### QUOTED TEXT
########

Add input validation and error handling in depth processing methods

luispri2001 · luispri2001 · commit e88bbaf519fd · 2026-01-19T13:49:16.000+01:00
diff --git a/yolo_ros/yolo_ros/detect_3d_node.py b/yolo_ros/yolo_ros/detect_3d_node.py
@@ -299,9 +299,27 @@ def compute_depth_bounds(depth_values: np.ndarray) -> Tuple[float, float, float]
         Returns:
             Tuple of (z_center, z_min, z_max) representing the object's depth
         """
+        # Basic input validation
+        if not isinstance(depth_values, np.ndarray):
+            return 0.0, 0.0, 0.0
+        
+        if len(depth_values) == 0:
+            return 0.0, 0.0, 0.0
+        
+        # Ensure all values are numeric and finite
+        try:
+            depth_values = np.asarray(depth_values, dtype=np.float64)
+            valid_mask = np.isfinite(depth_values) & (depth_values > 0)
+            depth_values = depth_values[valid_mask]
+        except (ValueError, TypeError):
+            return 0.0, 0.0, 0.0
+        
+        if len(depth_values) == 0:
+            return 0.0, 0.0, 0.0
+        
         if len(depth_values) < 4:
-            z_center = np.median(depth_values)
-            return z_center, np.min(depth_values), np.max(depth_values)
+            z_center = float(np.median(depth_values))
+            return z_center, float(np.min(depth_values)), float(np.max(depth_values))
 
         sorted_depths = np.sort(depth_values)
         n = len(sorted_depths)

########

Decide whether each statement agrees with the commit, giving yes or no and quoting the commit's deciding words: (a) When the input is not a NumPy array, the function returns three zeros. (b) Depth values equal to zero are kept after filtering. (c) With fewer than four values, the median is now converted to a float. The listing after this point is separate material with no connection to the commit.

### DATA SEGMENT
########

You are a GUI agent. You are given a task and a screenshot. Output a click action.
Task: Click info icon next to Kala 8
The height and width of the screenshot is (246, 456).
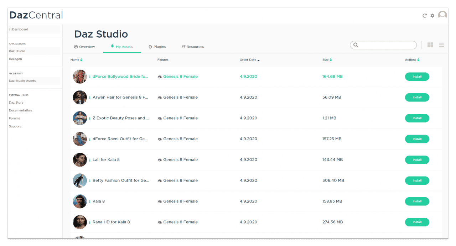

########

### RESPONSE BELOW
(a) Yes: "if not isinstance(depth_values, np.ndarray):" followed by "return 0.0, 0.0, 0.0".
(b) No: "valid_mask = np.isfinite(depth_values) & (depth_values > 0)".
(c) Yes: "z_center = float(np.median(depth_values))".